• PROMPT 1:
According to the fantasy football text, why does Sony Michel drop to Tier 3?
• PROMPT 2:
Extend the fantasy football text, beginning right after its final sentence.

• DOCUMENT EXTRACT:
+ + + + + + +
If playing the Full-Sunday slate on FantasyDraft:

The main guy on Sunday Night Football who stands out to me on the Main Slate is James White. I’m comfortable slotting him in as a Tier 1 play on FantasyDraft, with full-PPR scoring, and he remains on the borderline of Tier 1 even if Sony Michel plays, as he is such a big part of this Patriots passing attack. With Green Bay so focused on taking away wide receivers, White will get his looks.

Michel is in play as well. He drops to Tier 3 (lower floor, still-high-ceiling), simply because he has little involvement in the pass game. But the likeliest scenario in this spot calls for him to post a strong game, as the way to attack Green Bay is on the ground.

On the Packers’ side, Marquez Valdes-Scantling becomes very intriguing with Gilmore on Davante Adams, and with Geronimo Allison out. MVS should see five to eight targets in this spot, and he has the talent to pop off. I like him a little more than Sutton (from a “value receiver” perspective), and I like him the same as D.J. Moore.
+ + + + + + +
• SOURCE DATA:
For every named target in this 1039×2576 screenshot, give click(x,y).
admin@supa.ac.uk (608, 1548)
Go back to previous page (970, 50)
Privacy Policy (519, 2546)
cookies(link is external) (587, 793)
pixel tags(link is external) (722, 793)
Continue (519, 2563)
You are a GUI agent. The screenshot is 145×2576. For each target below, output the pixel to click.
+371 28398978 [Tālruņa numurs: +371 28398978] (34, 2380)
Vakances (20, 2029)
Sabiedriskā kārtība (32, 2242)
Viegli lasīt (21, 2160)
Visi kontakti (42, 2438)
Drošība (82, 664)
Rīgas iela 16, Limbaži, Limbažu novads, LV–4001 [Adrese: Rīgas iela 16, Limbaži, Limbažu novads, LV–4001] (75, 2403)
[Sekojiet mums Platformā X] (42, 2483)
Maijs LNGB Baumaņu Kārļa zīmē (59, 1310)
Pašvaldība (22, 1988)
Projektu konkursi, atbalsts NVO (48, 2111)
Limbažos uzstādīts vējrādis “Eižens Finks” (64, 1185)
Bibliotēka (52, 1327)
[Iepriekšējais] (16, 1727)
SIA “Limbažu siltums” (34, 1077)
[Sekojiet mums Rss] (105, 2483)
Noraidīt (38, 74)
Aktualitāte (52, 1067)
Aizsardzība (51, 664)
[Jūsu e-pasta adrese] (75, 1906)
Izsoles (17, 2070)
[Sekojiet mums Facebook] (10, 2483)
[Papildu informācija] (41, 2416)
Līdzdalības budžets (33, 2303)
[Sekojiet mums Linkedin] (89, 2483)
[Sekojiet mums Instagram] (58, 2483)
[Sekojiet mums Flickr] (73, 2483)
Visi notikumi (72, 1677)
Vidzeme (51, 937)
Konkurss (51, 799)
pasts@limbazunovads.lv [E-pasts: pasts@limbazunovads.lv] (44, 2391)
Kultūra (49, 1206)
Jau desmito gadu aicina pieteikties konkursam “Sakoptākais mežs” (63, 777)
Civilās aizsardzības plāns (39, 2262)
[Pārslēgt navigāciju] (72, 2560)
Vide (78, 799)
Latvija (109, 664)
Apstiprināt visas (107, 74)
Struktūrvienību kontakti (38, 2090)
+ + + + + + +
• EXPECTED ANSWER 1:
He has little involvement in the pass game.

• EXPECTED ANSWER 2:
Rodgers has a shot in tourneys to be the top QB, but I still prefer Cam myself, from a floor/ceiling perspective. Brady is below both of those guys, but he’s still Tom Brady, so the upside is there.

Literally all the main pieces in this game are in play in tourneys beyond that (check out the writeup of this game in the NFL Edge for the full breakdown, of course), with Adams and Edelman standing out the most, but with plenty of guys to consider beyond there. White, Michel, and MVS are the guys who stand out to me the most, however, and I’ll leave my Main Roster builds on FantasyDraft at that.